Which rows below contain the string "point"? Copy out each of them in full, treating uppercase and lowercase as different.

▸ **The data**
◆ ◆ ◆

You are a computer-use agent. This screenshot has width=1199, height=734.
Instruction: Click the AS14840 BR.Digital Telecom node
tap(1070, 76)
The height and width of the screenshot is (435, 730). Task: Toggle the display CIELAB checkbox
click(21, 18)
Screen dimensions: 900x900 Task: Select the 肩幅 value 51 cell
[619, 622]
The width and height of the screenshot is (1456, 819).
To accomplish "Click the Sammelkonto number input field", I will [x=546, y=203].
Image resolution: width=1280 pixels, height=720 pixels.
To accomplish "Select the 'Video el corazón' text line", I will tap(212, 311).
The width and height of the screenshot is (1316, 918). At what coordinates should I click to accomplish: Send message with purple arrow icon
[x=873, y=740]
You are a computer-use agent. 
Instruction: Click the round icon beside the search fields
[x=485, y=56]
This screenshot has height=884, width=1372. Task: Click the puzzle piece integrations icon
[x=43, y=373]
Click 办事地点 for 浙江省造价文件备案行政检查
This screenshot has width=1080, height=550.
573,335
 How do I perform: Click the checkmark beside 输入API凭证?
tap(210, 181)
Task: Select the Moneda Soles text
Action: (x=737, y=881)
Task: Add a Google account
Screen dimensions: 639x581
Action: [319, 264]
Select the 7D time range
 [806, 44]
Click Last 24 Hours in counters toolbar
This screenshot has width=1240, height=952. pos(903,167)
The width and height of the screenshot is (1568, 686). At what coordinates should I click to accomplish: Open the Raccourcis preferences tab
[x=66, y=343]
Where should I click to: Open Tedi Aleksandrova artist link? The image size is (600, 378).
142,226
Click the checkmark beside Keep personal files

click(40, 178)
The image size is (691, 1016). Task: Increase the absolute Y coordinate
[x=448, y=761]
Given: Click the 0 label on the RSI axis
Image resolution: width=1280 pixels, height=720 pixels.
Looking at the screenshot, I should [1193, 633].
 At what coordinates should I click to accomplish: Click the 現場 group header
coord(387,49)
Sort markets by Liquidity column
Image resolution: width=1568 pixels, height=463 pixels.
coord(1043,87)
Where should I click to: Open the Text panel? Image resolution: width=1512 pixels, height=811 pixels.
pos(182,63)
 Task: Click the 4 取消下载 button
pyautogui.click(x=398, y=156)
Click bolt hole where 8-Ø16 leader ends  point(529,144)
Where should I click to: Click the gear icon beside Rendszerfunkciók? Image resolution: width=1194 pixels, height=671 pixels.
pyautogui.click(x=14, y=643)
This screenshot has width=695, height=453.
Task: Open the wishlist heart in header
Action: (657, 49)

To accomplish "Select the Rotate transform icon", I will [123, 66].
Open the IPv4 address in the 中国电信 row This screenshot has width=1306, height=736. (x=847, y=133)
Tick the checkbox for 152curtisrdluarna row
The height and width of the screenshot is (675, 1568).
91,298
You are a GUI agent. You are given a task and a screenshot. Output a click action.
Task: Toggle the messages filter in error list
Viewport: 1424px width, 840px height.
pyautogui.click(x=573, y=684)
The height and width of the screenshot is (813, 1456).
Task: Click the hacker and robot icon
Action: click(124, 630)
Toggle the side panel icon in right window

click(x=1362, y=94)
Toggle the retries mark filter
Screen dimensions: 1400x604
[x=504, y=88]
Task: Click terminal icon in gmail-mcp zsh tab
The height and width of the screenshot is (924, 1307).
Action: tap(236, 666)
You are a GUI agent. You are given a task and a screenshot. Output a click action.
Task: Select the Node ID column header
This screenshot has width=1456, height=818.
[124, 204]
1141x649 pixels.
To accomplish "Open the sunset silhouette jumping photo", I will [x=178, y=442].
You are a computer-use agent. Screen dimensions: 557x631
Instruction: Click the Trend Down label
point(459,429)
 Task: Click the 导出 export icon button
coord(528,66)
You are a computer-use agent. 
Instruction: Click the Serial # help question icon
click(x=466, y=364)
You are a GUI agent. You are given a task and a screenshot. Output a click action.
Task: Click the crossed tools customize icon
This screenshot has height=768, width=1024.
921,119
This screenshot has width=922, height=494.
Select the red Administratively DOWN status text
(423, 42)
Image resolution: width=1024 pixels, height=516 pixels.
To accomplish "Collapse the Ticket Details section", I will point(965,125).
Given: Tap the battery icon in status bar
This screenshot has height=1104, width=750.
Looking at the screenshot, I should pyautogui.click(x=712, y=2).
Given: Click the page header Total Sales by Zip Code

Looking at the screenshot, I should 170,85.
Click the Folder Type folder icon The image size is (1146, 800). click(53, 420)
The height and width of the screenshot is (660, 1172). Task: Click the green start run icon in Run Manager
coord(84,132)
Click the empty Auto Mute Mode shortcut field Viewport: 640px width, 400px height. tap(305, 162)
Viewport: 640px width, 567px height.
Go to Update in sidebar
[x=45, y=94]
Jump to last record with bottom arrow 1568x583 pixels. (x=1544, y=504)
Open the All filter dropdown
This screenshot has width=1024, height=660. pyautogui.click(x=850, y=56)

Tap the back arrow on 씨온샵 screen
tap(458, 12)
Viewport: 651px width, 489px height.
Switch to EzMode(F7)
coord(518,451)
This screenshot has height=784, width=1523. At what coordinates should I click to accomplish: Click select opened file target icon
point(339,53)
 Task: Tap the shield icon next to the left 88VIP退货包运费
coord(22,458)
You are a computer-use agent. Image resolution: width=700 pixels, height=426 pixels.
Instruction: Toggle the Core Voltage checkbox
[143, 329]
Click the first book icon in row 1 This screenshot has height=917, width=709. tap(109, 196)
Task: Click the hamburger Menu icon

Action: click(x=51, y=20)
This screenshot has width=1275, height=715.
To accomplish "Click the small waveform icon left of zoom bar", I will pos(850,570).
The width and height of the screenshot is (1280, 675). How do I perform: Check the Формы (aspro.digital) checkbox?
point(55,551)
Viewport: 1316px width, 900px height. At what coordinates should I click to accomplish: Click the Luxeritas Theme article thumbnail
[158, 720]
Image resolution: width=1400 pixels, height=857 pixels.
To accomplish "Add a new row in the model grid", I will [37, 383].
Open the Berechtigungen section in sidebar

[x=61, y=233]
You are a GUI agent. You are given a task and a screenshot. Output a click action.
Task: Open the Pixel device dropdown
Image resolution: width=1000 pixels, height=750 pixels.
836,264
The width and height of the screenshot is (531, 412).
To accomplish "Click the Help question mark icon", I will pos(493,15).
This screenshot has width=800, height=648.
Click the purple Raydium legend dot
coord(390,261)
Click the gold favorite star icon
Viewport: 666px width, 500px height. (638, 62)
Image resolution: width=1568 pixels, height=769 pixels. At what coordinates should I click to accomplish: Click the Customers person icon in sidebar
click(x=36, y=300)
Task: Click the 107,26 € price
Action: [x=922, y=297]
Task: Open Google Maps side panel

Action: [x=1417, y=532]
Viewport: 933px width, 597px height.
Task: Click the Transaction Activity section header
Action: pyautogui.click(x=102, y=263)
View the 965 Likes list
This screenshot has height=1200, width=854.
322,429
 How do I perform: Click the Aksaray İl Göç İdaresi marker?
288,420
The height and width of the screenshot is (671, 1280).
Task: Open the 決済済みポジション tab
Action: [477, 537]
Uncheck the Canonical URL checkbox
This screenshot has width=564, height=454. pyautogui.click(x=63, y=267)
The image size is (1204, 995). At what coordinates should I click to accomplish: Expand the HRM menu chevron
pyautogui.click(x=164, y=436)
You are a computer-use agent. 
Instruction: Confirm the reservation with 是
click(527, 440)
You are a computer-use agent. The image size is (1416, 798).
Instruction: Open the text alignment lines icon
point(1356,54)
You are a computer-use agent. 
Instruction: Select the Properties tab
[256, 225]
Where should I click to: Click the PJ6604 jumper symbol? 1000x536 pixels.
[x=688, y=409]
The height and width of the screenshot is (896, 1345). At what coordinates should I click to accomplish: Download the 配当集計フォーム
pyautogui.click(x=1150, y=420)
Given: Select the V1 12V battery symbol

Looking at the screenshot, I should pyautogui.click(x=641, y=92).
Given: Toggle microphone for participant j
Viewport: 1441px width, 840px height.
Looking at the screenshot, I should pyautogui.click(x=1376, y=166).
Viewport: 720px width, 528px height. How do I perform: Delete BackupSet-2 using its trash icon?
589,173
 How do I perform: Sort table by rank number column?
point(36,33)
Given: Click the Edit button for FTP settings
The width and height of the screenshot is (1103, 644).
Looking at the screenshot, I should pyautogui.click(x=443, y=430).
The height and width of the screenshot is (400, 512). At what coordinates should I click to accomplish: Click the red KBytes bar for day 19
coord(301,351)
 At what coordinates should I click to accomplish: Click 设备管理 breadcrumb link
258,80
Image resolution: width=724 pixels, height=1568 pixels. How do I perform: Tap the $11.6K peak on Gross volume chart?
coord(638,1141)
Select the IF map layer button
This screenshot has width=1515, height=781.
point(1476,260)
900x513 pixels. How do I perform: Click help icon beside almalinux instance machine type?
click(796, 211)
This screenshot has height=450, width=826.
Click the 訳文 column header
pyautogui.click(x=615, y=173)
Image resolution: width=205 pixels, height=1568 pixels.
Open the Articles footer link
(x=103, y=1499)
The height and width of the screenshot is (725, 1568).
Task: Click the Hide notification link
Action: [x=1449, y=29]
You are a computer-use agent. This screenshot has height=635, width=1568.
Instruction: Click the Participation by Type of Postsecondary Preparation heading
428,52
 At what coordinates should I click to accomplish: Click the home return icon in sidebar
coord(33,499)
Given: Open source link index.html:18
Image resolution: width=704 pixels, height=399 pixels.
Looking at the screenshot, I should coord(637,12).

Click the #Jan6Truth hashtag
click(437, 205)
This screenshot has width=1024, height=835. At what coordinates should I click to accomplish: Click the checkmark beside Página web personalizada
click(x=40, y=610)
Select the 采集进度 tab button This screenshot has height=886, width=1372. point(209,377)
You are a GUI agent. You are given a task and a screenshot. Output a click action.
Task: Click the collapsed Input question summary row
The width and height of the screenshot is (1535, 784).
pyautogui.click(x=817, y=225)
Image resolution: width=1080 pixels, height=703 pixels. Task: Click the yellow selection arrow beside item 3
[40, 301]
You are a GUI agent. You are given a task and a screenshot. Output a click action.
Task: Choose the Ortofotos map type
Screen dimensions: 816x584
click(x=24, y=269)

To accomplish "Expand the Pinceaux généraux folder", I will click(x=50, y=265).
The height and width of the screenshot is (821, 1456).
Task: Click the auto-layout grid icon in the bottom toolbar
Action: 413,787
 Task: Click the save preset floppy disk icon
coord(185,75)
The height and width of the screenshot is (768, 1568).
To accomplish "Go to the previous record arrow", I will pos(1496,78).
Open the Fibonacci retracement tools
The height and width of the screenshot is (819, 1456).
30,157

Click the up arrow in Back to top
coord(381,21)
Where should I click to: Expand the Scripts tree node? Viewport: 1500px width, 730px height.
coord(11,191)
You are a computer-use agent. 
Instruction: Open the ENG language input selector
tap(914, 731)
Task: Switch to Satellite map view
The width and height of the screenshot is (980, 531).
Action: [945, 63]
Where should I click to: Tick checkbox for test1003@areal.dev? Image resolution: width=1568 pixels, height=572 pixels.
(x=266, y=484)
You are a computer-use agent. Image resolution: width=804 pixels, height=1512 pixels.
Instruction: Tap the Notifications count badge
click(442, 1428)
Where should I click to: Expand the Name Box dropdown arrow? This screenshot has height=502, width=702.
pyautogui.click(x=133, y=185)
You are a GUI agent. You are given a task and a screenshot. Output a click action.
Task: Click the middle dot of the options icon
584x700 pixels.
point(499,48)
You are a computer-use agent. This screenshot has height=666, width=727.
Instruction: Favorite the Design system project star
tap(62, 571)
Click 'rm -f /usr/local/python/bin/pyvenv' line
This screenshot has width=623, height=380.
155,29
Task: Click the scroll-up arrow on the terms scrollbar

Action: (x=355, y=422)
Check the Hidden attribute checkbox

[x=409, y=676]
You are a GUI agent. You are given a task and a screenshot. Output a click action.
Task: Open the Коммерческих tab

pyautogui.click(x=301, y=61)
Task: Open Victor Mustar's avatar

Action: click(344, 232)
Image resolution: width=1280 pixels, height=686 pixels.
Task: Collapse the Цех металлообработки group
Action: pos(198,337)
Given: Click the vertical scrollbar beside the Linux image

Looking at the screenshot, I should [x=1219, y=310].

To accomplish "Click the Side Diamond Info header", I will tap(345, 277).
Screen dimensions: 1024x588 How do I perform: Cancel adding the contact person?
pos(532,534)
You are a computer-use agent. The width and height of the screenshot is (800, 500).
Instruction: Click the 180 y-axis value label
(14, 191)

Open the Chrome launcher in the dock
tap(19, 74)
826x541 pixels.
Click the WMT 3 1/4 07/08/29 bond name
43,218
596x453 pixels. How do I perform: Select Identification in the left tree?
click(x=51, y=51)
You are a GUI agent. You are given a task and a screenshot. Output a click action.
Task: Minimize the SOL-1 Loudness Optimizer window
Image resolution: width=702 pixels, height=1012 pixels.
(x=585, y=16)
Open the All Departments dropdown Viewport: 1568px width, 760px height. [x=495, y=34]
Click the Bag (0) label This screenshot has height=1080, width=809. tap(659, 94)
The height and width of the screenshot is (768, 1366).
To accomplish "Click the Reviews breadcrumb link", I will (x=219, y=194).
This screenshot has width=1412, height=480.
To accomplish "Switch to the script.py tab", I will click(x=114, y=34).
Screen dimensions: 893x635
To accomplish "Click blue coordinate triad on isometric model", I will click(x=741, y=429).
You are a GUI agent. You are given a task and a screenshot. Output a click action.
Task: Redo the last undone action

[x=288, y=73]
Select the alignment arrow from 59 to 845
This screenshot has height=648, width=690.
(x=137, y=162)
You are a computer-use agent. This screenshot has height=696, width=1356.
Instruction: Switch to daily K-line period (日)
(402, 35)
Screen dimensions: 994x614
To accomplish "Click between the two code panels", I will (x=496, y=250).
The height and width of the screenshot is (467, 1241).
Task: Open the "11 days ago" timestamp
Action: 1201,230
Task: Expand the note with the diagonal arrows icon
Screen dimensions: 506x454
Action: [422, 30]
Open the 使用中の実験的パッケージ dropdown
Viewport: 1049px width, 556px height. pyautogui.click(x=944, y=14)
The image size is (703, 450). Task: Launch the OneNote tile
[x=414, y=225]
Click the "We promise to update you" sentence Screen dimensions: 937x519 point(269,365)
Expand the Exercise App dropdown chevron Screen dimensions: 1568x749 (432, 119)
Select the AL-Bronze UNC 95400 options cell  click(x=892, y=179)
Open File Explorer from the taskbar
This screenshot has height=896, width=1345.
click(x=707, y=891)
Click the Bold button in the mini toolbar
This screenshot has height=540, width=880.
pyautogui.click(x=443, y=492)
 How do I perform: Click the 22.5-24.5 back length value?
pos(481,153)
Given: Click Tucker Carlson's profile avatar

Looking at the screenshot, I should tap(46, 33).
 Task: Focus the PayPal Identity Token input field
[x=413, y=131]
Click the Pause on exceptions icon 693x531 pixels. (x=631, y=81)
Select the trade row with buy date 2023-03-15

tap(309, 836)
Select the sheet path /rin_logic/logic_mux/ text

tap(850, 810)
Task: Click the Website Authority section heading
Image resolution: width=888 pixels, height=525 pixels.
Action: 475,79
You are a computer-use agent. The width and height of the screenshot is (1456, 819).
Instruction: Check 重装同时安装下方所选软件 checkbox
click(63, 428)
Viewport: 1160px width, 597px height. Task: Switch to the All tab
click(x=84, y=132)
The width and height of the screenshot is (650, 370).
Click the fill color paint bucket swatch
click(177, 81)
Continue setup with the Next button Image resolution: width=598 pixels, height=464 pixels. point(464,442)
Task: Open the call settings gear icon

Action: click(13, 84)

◆ ◆ ◆

▸ **Solution for this problem**
Click bolt hole where 8-Ø16 leader ends  point(529,144)
point(459,429)
To accomplish "Collapse the Ticket Details section", I will point(965,125).
point(339,53)
point(55,551)
point(1356,54)
point(36,33)
point(1476,260)
Select the 采集进度 tab button This screenshot has height=886, width=1372. point(209,377)
point(499,48)
Click the "We promise to update you" sentence Screen dimensions: 937x519 point(269,365)
Continue setup with the Next button Image resolution: width=598 pixels, height=464 pixels. point(464,442)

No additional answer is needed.